Source records
------------------------------------------------

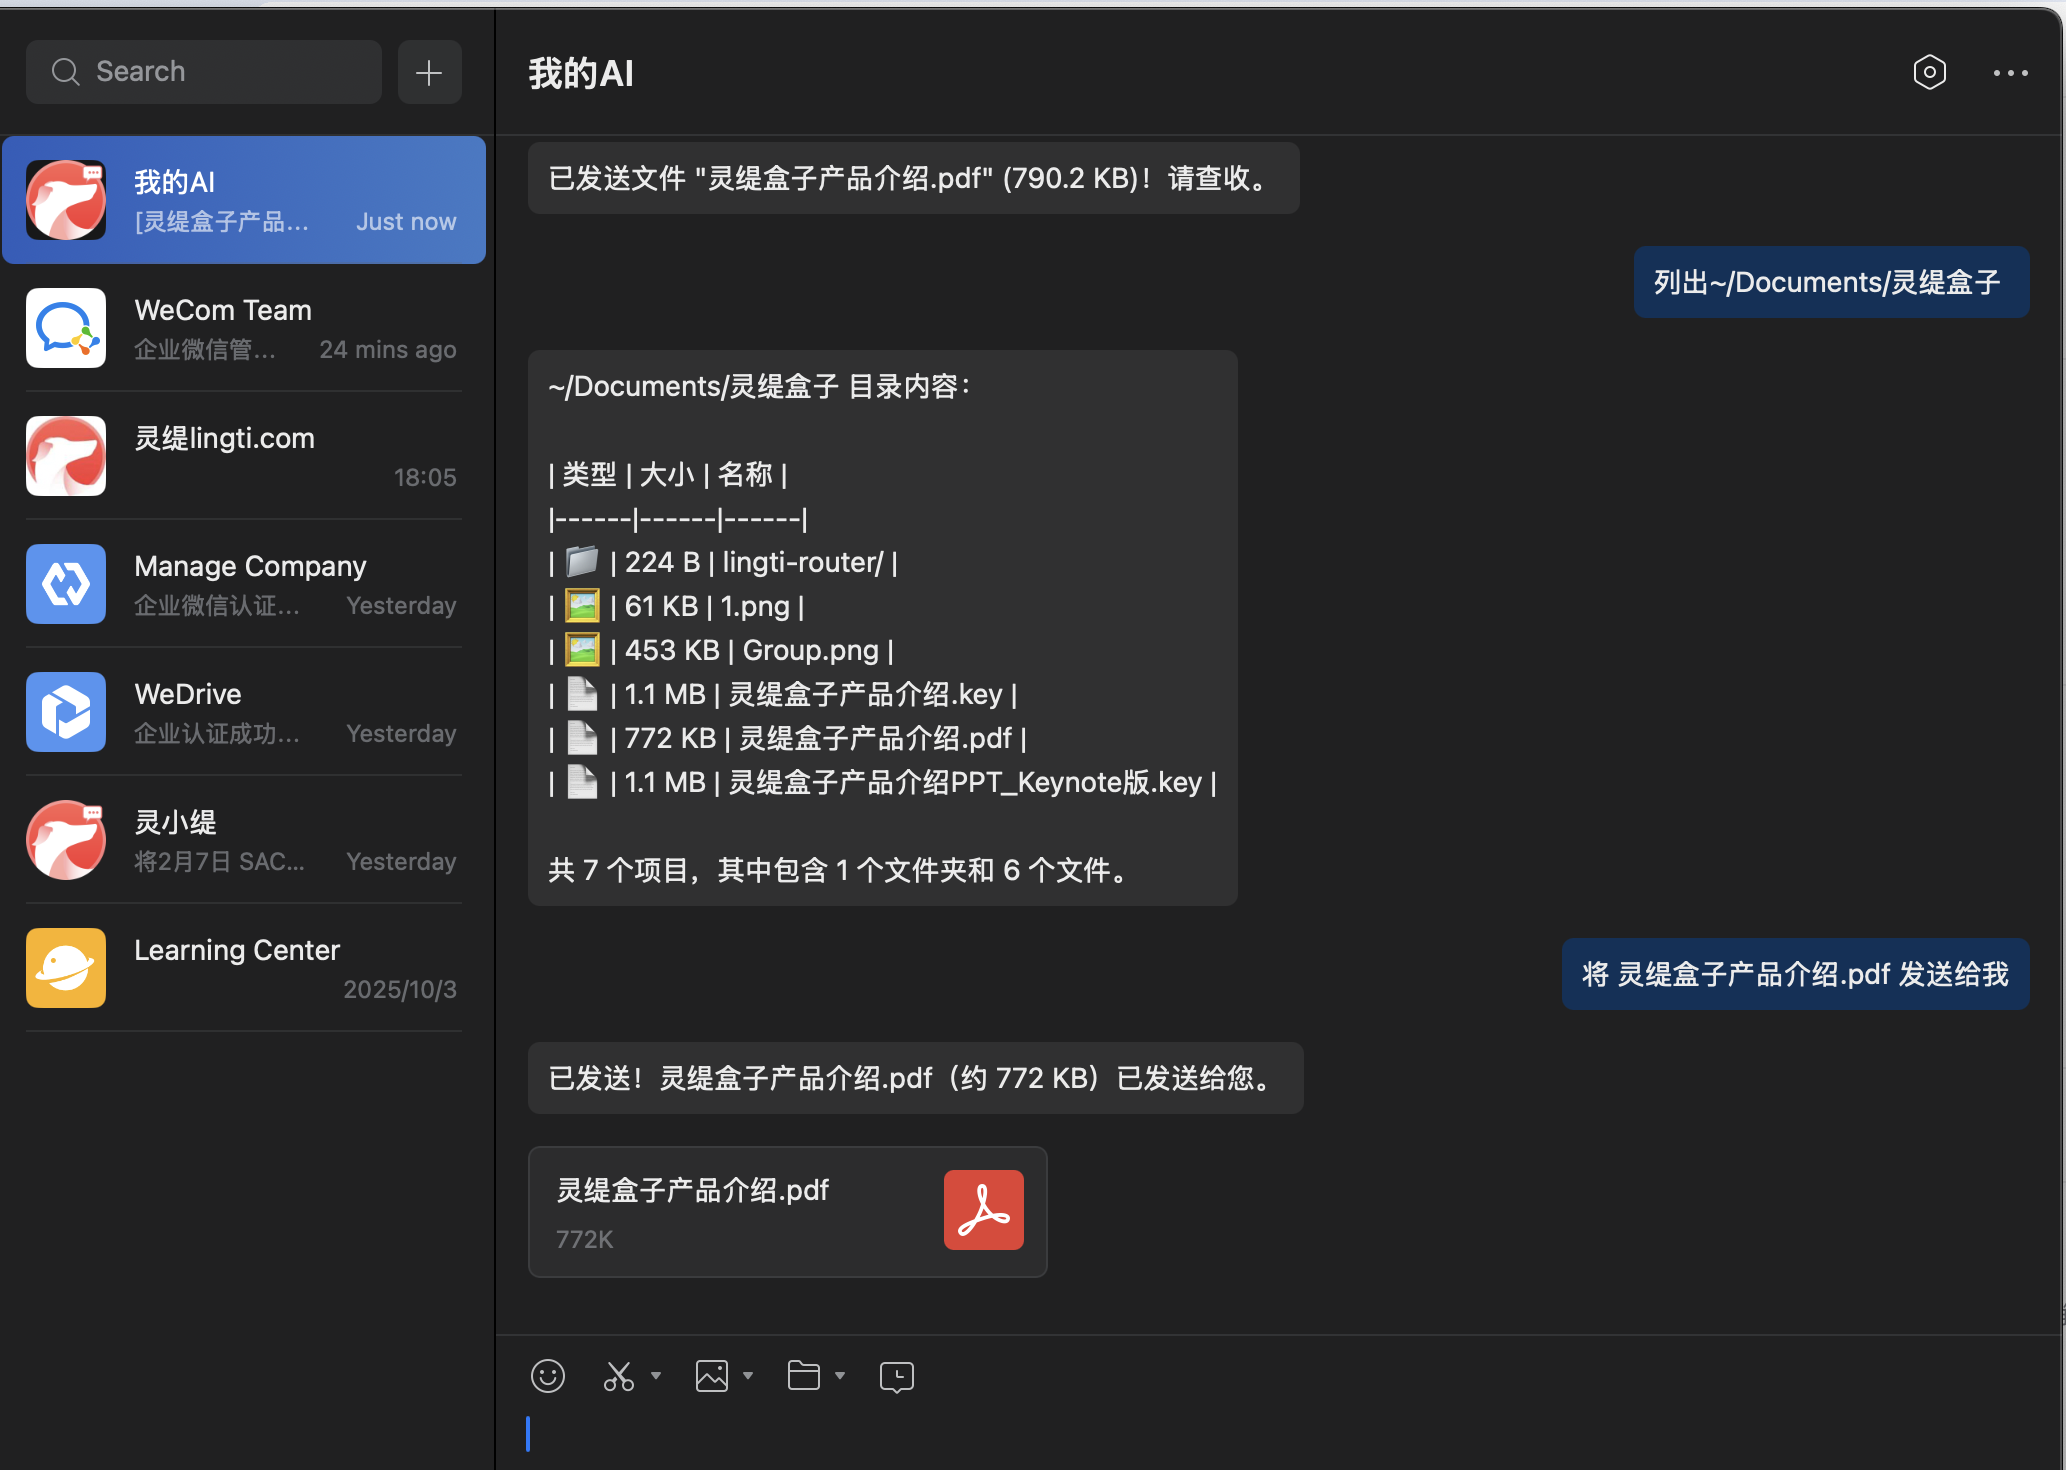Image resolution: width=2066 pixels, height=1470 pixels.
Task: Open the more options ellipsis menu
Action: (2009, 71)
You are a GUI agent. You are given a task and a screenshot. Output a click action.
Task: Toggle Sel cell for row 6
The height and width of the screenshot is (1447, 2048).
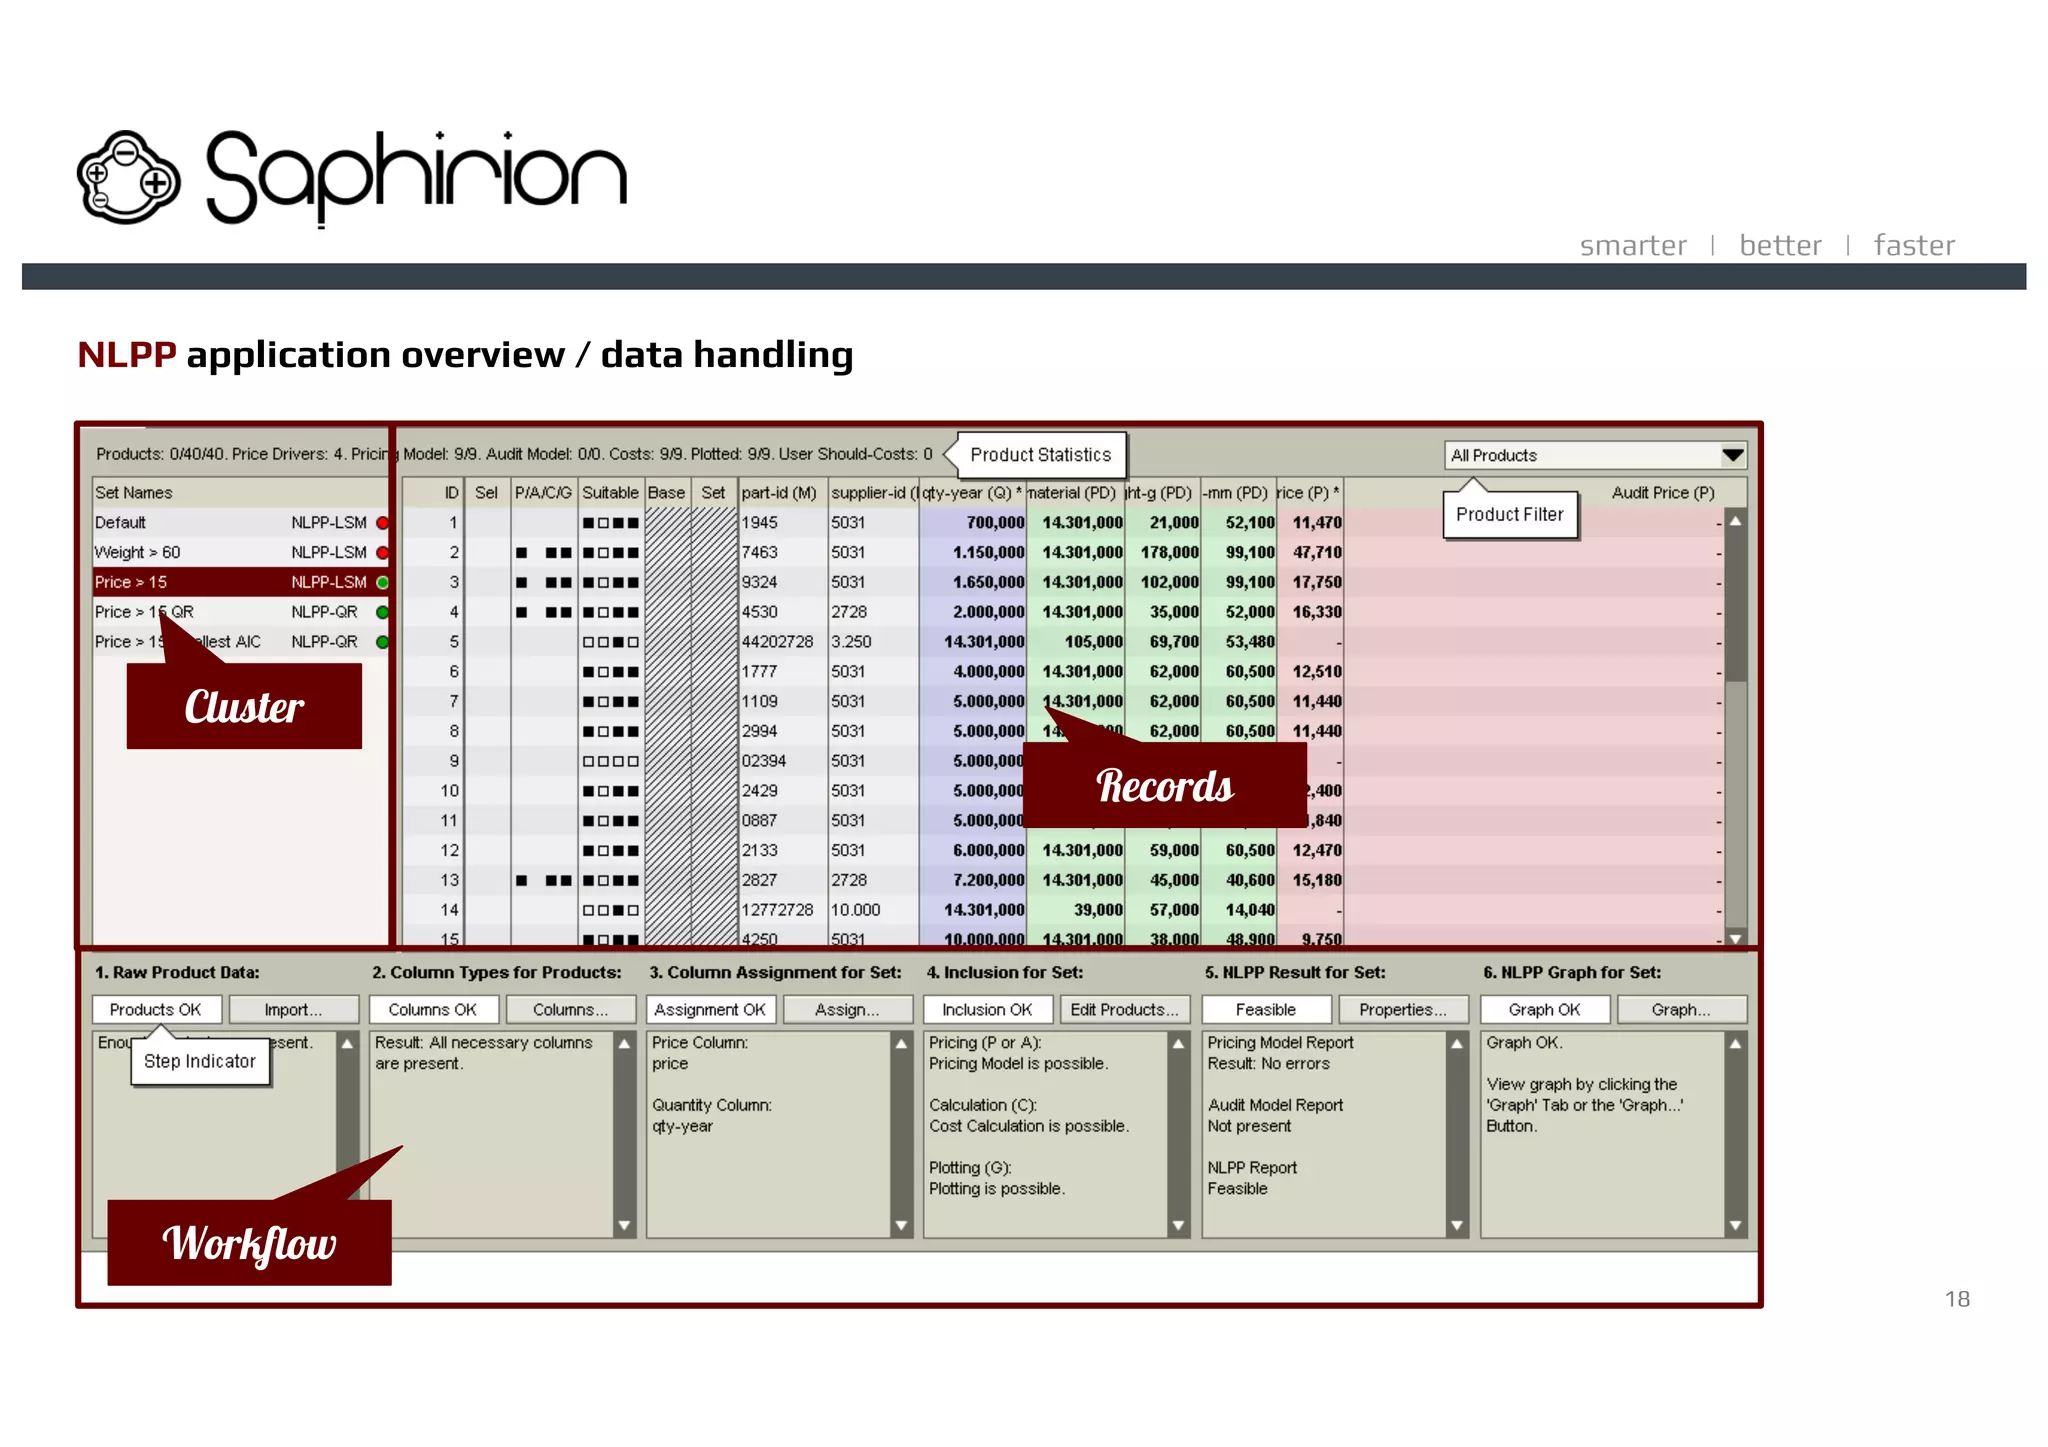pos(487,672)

------------------------------------------------

What to work on
Repeat, exactly and with no pictures, each line from the line that holds "The height and" through the last line of the records above.

Result of the task
The height and width of the screenshot is (1447, 2048).
pos(487,672)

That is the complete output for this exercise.